__WHAT IS REQUIRED__
Your task is to repeat the entries word for word while leaving out the pictures.
[MATERIAL FOR THE TASK Boundary: Start]
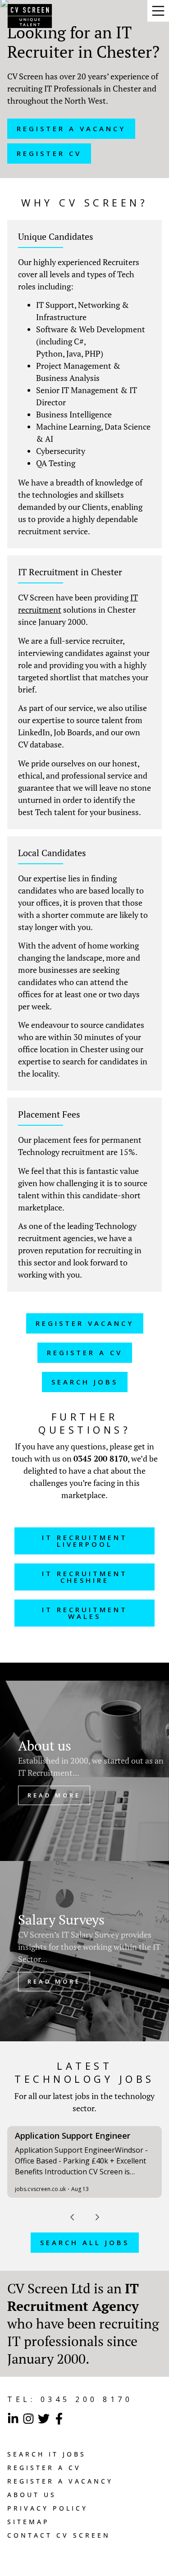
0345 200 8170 (100, 1458)
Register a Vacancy (60, 2481)
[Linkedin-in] (13, 2419)
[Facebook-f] (59, 2419)
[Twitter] (44, 2419)
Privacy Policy (47, 2508)
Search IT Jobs (46, 2454)
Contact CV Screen (58, 2535)
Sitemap (28, 2521)
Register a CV (44, 2467)
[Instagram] (28, 2419)
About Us (31, 2494)
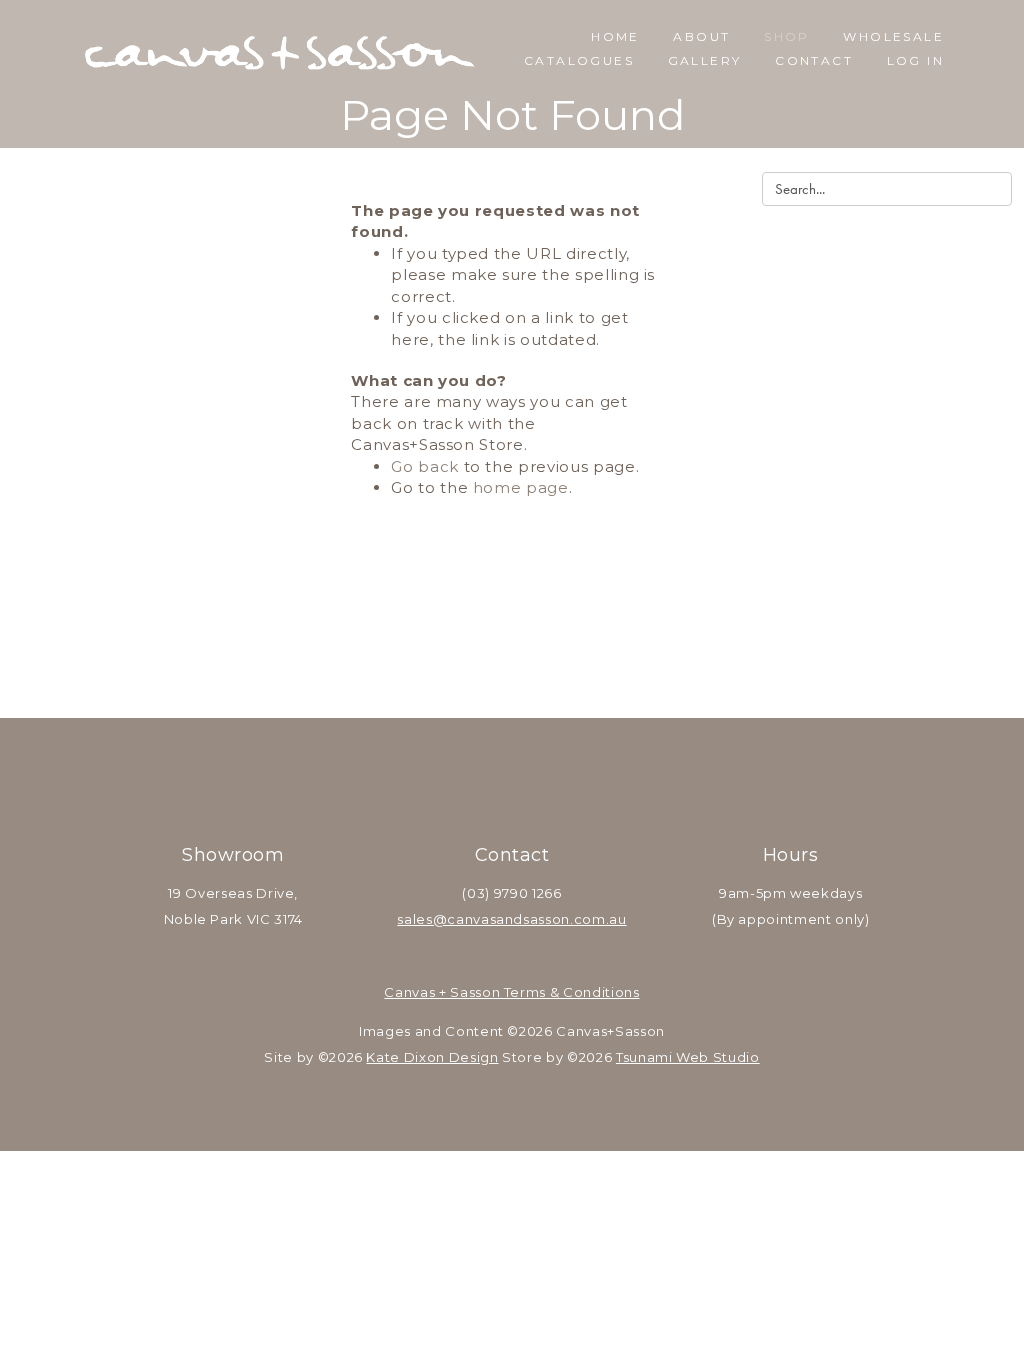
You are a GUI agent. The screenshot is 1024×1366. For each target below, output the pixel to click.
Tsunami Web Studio (688, 1057)
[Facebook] (486, 794)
[MATERIAL FOR THE TASK Boundary: End]
__TASK RESULT__
0345 200 8170 (100, 1458)
Register a Vacancy (60, 2481)
[Linkedin-in] (13, 2419)
[Facebook-f] (59, 2419)
[Twitter] (44, 2419)
Privacy Policy (47, 2508)
Search IT Jobs (46, 2454)
Contact CV Screen (58, 2535)
Sitemap (28, 2521)
Register a CV (44, 2467)
[Instagram] (28, 2419)
About Us (31, 2494)
You are a GUI agent. The screenshot is 1024×1366. For each target below, output the pixel to click.
Tsunami Web Studio (688, 1057)
[Facebook] (486, 794)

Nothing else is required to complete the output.